Über die Seele



1

Die heilige Anne von Ramschwag, die ich gut kenne, weil ich als Kind in den Ruinen der Burg gespielt habe, in der sie – ja aufgewachsen kann man nicht sagen, weil sie schon als Kind ins Kloster gegangen ist oder gegangen wurde. Also die Anne von Ramschwag konnte ihre Seele mit eigenen Augen sehen. Tatsache. Sie schaute in sich hinein, und da war sie und sah aus, sagt sie, wie ein unschuldiges Kind. Neben dem Kind sass noch ein Kind, das Jesuskind.

Für Meister Eckhart war das Innerste der Seele Gott. Genauer gesagt: Die Seele ist mein Ich, von dem ich zwei habe, eins im andern.

Das äussere Ich ist das Pseudo-Ich; es will immer etwas, strebt von sich fort in die Welt. Das innere Ich ist immer bei sich, das innere Ich ist Gott.

Aber das hätte er besser nicht gesagt.

Er wurde als Ketzer verurteilt. 

Ist trotzdem ein schöner Gedanke.



2

Manche Seelen sind erleuchtet, andere tappen im Dunkeln, wieder andere sind von sich aus eher trübe, manche sogar rabenschwarz. 

Aber man kann sie reinigen.

Wie man die Seele reinigt? Mit Tränen!

Das ist altbekannt: Tränen reinigen die Seele.

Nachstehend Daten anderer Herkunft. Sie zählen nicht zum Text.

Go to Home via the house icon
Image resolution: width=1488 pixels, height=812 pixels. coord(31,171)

Man kann die Seele auch läutern.

Anne von Ramschwag, die ich gut kenne etc. (siehe Seele1), war zum Beispiel «als lûter als ein Kristall».

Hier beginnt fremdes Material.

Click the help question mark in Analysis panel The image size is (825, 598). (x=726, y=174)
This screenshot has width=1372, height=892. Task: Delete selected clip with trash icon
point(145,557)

Bis es soweit war, war da allerdings viel Ungemach. Anne war oft krank, lag siech danieder. Ihr Herz war dann wie tot. Und bereit für grosse Gnaden. Eine Mitschwester, die nach Anne schaute, als sie wieder einmal krank danieder lag, fand sie über dem Bett schwebend, in Tränen aufgelöst, glückselig.



3

Die meisten Menschen haben eine Seele. 

Die eine ist rührselig, die andere feindselig, die dritte ein Abgrund.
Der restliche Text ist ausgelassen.